Breakfast: 3 eggs scrambled on toast with grilled mushrooms, tomatoes, courgette and spinach (29g). Mid-morning: Greek yoghurt with walnuts and berries (19g). Lunch: bowl of kidney bean chili with quinoa (20g). Mid-afternoon: banana bread and peanut butter (15g). Dinner: chicken fillet, with sautéed greens, a small baked sweet potato, and rocket salad (35g). Many studies show that there is a plateau with protein assimilation, so more is not necessarily better. Above 35-40g may not provide any further uptake within the muscle than 25-30g, so that’s why timing is important.
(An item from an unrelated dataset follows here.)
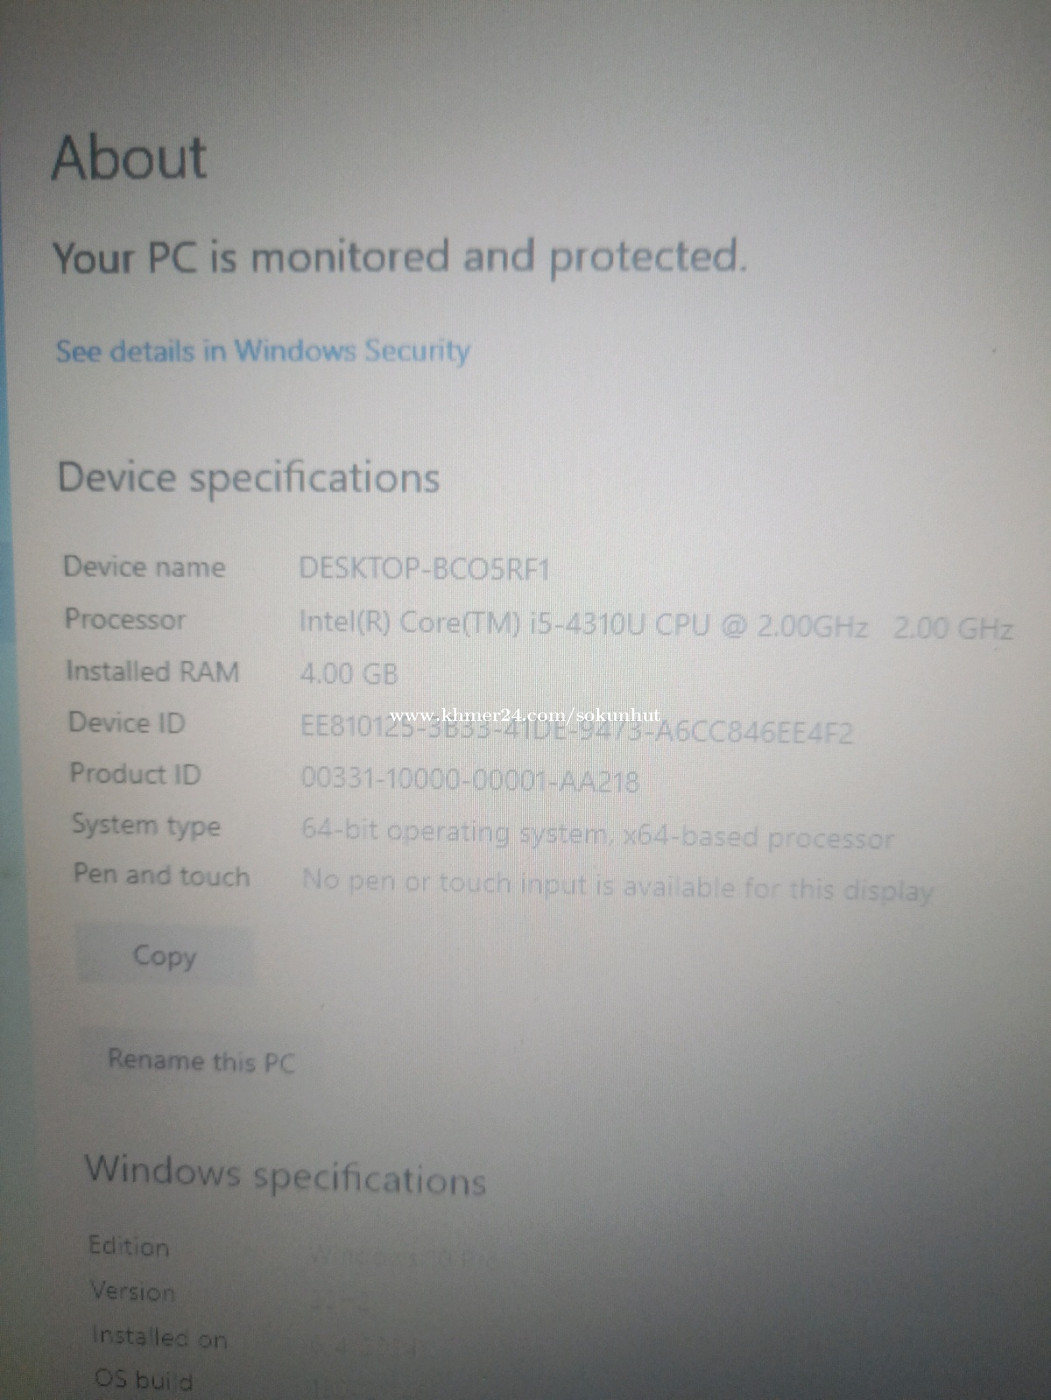Click the Installed on label
The height and width of the screenshot is (1400, 1051).
coord(160,1337)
Steady intakes throughout the day will see you hit your macronutrient needs for change in body composition as well as keeping you feeling fuller for longer.

  1. Overestimate Your Calories In, Underestimate Your Calories Out.

Tech resources for tracking your calories consumed and calories burned can serve really well for many people. In my clinic, most clients will either track their intake using an app, or track their output using a watch or Fitbit-type device. Many do both but always err on the side of caution. Overestimate what you ate and underestimate what you burned.

  1. ‘Healthy’ Can be High Energy

It’s important to create a baseline nutritional intake that does not rely on synthetic or overly processed foods. It is also important that you keep total energy in mind, even if the food is healthy. Snacking on a bag of cashew nuts because you’re watching your sugar intake, or creating protein balls from peanut butter, oats, and dates because you want to eat real food, can increase your energy intake by hundreds of calories. This will drastically reduce your chances of hitting your goals. Aim for the whole-food option, where possible, but don’t get blind-sided by the concept of ‘healthy’. Always keep that caloric intake in check.

  1. Boost Your Immune System

It’s soul-destroying getting to the end of a 12-week training cycle and being unable to compete due to illness. Runs in the rain, warm and damp fitness studios, humid swimming pools, all can present ideal conditions for bacteria and viruses to incubate and proliferate. If your body is being pushed to its capacity at peak training times, protecting itself against colds and flu, respiratory tract infections, and viral infections is a challenge. Because the bulk of your immunity is in your gut, probiotic foods such as kefir, live yoghurt, kimchi, sauerkraut, and kombucha are excellent additions to your meal plan. Anti-inflammatory foods are also essential to add, so infuse your stews and soups with garlic, turmeric, and ginger. Omega 3 fats such as found in small oily fish can help dampen inflammation also. Basically, if you’re following tip 1-4, you’re most of the way to eating an anti-inflammatory, immunity-boosting diet that will offset some of the more common complaints of the immune-compromised athlete.

  1. Hydrate

Electrolytes and glucose change the osmolarity of water on par with blood and plasma, and thus water is absorbed into the bloodstream and around the body for use more efficiently. That’s why sports drinks are marketed so heavily for hydration. Any exercise session less than an hour, really shouldn’t require much in the way of added liquid nutrition, but that depends on your chosen sport and how much you sweat. As a baseline, water should be your main fluid source throughout the day. Use the calculation 35mls/kg to work out your individual needs e.g. 70kg adult= 35×70= 2,450mls or 2.45L. Sip your water steadily throughout the day while at work/college to maintain optimum hydration.